A poster advertises the Čikāgas piecīši concert in Rīga, as well as performances in five other Latvian cities.
A great Latvian word is the adjective sirsnīgs. Roughly translated, it means “from the heart” or “warm hearted” or “sincere.” It is one of the most complimentary things one can say in Latvian. If I were to sum up my thoughts in one word on the sold-out Čikāgas piecīši concert, “Kad Latvijai bij’ 90,” in the Arēna Rīga on Independence Day, sirsnīgs would do nicely.
Though members of the group have made sporadic appearances in Latvia in the past years, the last true full band performance of the group in Latvia was in 1995. For this year’s concert tour, the performers were stalwarts Alberts Legzdiņš (vocals, guitar and group founder), Armands Birkens (vocals, guitar), Uldis Streips (bass guitar, vocals), Alnis Cers (guitar), and the returning Laurie Cinkuss (vocals) and Janīna Ankipāne (vocals, guitar).

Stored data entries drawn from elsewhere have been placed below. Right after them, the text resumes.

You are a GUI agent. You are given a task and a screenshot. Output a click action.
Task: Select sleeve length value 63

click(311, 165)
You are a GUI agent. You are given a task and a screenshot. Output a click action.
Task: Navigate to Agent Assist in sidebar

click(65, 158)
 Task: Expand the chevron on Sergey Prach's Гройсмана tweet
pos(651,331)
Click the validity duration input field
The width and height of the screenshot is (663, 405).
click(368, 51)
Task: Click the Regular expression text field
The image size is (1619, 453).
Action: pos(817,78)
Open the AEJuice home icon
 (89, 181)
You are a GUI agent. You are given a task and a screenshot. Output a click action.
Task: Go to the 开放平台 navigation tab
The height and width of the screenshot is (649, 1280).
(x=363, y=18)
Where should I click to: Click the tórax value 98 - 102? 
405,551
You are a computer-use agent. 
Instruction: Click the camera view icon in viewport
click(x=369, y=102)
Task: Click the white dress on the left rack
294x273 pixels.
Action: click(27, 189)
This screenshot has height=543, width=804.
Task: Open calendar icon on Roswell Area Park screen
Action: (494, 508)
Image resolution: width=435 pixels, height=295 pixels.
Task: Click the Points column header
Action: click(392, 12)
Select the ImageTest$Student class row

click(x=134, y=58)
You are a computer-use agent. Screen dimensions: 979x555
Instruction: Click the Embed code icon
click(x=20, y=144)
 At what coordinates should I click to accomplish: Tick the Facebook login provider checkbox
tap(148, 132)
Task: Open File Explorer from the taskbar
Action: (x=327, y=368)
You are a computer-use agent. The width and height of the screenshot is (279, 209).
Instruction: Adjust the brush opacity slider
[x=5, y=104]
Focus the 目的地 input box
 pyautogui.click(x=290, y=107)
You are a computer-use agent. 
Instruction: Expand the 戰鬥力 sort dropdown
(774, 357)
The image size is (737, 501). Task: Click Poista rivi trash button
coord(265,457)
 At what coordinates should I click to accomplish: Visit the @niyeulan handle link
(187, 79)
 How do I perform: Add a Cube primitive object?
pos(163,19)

This was actually the first time that I had seen the group in concert. Alhough I grew up in the United States, I never managed to see Čikāgas piecīši. So I was very much looking forward to seeing the group when it performed Nov. 18. It has been a very long time since the group was in Rīga, but time doesn’t seem to have had much effect on its members, particularly on Ankipāne and Birkens, who sound just like they did 30 years ago.
As the group has not had a new album since 1994’s Vai debesīs būs Latvija?, the concert—the third of a six-city tour of Latvia—focused mainly on the many hits Čikāgas piecīsi has had throughout the years, particularly from the 1970s and ‘80s.
For the most part, the audience in Arēna Rīga was rather subdued. The loudest applause was saved for Birkens’ performance of “Mūsu mīlestība” and his duet with Cinkuss on “Lai visa pasaule to redz.” Other highlights included Ankipāne’s performance of “Sapnis par Latgali,” the ever-popular “Pazudušais dēls,” the poignant “Kurzemnieki Viskonsīnā,” “Es redzēju bālēliņu” (which Cinkuss was quick to point out was not a folk song, though it has all but become one), and the rarely heard Birkens solo number “Roze.”
Guests included Māris Muktupāvels (of post-folk group Iļģi) on accordion for a few songs; men’s choir Gaudeamus, beer steins in hand, singing along with “Man garšo alus” (which featured notably different lyrics than the original recording); and a number of Latvia’s children’s ensembles performing on several songs.
The comedy skits that are often part of the Piecīši’s performances were minimal this time around, likely due to the fact that the group’s main skit writer, Uldis Ievāns, suffered a stroke a few years ago. However, Legzdiņš did provide a bit of comedy with a copy of the newspaper Diena, cracking wise about the newly opened Dienvidu (Southern) Bridge in Rīga, as well as the results of the latest U.S. presidential election. Another bit of comedy was in the song “Latviešu sievietei.” The original version of the song featured the line, “Nav viegli latviešu sievietei būt” (It is not easy to be a Latvian woman). But, in today’s environment, it was changed to “Nav viegli latviešu vīrietim būt” (It is not easy to be a Latvian man), with a man now expected to be as intelligent as former president Vaira Vīķe-Freiberga, not to mention as attractive as Latvian singer Linda Leen.
Were I to be pressed to say anything critical of the concert, I would point out the subdued audience, who, though very polite, didnt much participate in the concert by singing along. Legzdiņš himself had to plead with the audience (with little effect) to sing along. Perhaps this was due to the early starting time of the concert (4 p.m.), so not enough beer had been ingested yet. It would have been nice to hear more of Ankipāne. Though she certainly did get many chances to sing, her solos such as “Staburadze” or “Nāk rudentiņis” were missed. Also, I would have liked to hear a few more of the group’s 1960s songs. And, sorry gang, I could probably do without hearing “Sekss ir labs” for a while!
Latvia, being the home of so very many talented professional musicians, has many excellent concerts. Because so very many Latvians take their music so very seriously, many concerts wind up being over-professional, and, to some extent, even a bit “cold.” This was certainly not the case with the Piecīši concert, where one could tell that the members of the group were overjoyed to be back and performing on Latvia’s Independence Day in front of such a large crowd. Hopefully we won’t have to wait another decade for another concert!